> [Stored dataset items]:
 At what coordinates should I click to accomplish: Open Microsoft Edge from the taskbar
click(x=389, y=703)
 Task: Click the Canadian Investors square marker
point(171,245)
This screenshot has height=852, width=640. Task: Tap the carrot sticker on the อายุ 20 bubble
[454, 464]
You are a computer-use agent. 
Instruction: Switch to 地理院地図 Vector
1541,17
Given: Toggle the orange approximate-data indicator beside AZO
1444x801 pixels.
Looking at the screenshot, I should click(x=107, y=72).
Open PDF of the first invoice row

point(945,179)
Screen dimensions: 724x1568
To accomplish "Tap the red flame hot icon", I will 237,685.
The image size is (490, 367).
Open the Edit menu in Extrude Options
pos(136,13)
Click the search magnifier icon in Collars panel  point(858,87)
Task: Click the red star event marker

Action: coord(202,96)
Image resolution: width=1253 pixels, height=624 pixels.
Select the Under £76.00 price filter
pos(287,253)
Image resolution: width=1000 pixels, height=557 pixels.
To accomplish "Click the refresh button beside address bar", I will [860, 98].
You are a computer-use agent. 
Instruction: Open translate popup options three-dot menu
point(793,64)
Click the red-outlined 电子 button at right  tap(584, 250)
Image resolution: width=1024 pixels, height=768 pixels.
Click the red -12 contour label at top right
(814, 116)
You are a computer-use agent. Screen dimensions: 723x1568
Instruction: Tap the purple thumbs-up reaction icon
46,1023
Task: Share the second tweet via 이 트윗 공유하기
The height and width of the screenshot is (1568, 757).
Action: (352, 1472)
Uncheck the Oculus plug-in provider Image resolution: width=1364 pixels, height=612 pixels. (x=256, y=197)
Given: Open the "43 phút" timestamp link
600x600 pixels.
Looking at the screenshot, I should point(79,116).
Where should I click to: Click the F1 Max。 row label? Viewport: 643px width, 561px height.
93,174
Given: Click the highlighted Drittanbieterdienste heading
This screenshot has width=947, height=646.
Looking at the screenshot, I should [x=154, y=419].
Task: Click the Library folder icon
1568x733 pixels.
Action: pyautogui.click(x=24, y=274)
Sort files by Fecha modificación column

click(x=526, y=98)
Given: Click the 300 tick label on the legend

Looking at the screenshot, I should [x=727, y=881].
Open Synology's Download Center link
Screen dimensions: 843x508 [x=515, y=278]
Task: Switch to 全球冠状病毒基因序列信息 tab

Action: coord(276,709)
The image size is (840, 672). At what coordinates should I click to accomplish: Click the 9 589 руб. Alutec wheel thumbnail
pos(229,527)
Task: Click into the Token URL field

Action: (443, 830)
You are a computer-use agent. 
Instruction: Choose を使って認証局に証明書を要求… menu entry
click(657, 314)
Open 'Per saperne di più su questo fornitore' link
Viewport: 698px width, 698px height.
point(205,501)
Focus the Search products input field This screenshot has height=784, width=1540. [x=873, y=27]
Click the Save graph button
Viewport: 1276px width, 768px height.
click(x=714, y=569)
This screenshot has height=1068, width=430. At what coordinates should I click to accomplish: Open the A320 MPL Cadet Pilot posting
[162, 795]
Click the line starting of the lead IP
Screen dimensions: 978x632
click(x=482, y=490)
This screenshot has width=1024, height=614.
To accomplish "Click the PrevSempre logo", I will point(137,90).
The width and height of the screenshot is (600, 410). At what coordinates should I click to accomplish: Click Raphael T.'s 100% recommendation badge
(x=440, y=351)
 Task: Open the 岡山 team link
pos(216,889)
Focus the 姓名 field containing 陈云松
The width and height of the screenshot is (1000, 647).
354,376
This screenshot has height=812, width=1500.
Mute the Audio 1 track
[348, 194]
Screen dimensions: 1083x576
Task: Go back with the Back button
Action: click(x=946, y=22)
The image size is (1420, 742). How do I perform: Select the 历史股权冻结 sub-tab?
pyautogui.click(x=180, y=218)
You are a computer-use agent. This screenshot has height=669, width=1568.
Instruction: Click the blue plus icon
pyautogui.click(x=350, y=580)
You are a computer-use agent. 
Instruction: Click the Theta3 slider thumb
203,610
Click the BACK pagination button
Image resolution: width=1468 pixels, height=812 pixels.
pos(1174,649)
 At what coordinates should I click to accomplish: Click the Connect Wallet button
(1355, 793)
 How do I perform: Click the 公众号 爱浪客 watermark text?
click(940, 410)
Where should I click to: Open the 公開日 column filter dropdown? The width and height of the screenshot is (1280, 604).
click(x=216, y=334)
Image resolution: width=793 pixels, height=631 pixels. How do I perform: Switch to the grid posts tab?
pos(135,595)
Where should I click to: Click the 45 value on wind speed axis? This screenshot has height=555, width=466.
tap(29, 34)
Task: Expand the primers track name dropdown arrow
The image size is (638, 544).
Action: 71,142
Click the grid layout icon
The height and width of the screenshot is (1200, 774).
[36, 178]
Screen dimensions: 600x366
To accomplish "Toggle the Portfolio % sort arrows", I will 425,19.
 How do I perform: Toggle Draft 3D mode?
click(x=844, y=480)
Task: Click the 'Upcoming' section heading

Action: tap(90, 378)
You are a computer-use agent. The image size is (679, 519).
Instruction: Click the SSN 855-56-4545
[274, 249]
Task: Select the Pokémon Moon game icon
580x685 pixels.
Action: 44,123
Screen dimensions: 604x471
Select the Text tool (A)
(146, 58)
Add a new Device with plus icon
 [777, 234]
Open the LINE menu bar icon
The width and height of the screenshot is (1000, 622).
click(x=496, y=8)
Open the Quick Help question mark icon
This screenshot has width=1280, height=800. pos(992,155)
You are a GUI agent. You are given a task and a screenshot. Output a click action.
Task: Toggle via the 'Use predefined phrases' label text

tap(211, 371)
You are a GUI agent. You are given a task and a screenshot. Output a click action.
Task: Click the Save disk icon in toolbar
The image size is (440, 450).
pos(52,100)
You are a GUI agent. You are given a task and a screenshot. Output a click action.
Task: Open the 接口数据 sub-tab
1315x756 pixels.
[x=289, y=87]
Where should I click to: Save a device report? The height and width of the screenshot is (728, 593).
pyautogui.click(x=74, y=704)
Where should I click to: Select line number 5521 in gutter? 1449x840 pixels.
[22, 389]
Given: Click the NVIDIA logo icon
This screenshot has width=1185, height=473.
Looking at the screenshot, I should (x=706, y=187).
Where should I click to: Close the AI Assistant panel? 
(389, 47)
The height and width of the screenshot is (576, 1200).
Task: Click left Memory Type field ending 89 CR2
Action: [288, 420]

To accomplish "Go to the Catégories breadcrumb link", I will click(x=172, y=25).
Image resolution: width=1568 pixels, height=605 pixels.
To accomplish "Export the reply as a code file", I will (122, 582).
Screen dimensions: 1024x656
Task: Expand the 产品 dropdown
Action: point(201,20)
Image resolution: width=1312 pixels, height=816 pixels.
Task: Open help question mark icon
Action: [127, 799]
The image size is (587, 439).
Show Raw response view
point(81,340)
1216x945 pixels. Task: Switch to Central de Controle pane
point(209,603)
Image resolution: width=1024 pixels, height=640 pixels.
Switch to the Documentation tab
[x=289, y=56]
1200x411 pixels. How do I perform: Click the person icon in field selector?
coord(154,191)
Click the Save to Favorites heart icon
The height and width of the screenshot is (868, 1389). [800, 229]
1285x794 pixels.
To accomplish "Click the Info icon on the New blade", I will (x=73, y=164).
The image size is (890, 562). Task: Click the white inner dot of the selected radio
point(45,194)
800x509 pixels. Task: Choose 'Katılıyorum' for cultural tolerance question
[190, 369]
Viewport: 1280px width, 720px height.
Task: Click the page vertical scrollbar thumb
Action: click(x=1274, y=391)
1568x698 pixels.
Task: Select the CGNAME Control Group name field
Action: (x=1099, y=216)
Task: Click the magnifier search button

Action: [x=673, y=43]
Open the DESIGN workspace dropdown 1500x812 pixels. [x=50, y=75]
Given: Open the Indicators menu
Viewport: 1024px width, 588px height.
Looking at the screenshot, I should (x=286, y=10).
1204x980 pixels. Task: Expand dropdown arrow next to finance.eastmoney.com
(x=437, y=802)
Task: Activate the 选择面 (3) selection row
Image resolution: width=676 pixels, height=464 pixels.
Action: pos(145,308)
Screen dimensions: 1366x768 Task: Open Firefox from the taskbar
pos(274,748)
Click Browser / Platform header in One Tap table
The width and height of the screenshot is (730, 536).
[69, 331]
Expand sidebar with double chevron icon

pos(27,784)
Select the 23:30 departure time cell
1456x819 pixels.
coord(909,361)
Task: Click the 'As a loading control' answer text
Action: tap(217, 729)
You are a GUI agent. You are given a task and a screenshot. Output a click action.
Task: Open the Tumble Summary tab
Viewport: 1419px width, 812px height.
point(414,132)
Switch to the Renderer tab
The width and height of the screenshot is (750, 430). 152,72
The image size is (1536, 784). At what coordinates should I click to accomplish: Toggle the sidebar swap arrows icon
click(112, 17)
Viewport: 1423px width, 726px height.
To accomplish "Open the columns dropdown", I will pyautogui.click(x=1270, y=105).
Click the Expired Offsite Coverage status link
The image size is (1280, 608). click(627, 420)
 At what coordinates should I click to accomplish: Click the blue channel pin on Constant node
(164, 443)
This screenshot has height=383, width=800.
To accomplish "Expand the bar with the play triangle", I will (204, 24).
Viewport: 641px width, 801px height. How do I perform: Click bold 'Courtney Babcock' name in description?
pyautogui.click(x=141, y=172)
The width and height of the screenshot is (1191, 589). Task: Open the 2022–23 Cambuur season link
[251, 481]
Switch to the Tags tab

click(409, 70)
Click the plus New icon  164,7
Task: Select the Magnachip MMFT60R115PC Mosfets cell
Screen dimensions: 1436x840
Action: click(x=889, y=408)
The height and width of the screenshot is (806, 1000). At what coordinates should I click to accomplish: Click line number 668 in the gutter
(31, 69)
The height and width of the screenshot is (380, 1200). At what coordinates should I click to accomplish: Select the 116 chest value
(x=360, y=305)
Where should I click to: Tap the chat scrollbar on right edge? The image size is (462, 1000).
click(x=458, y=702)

> [EXERCISE PROMPT]:
The lines you need are those with the word "cell"; list them from the entries.

> [EXERCISE RESULT]:
Select the 23:30 departure time cell
Task: Select the Magnachip MMFT60R115PC Mosfets cell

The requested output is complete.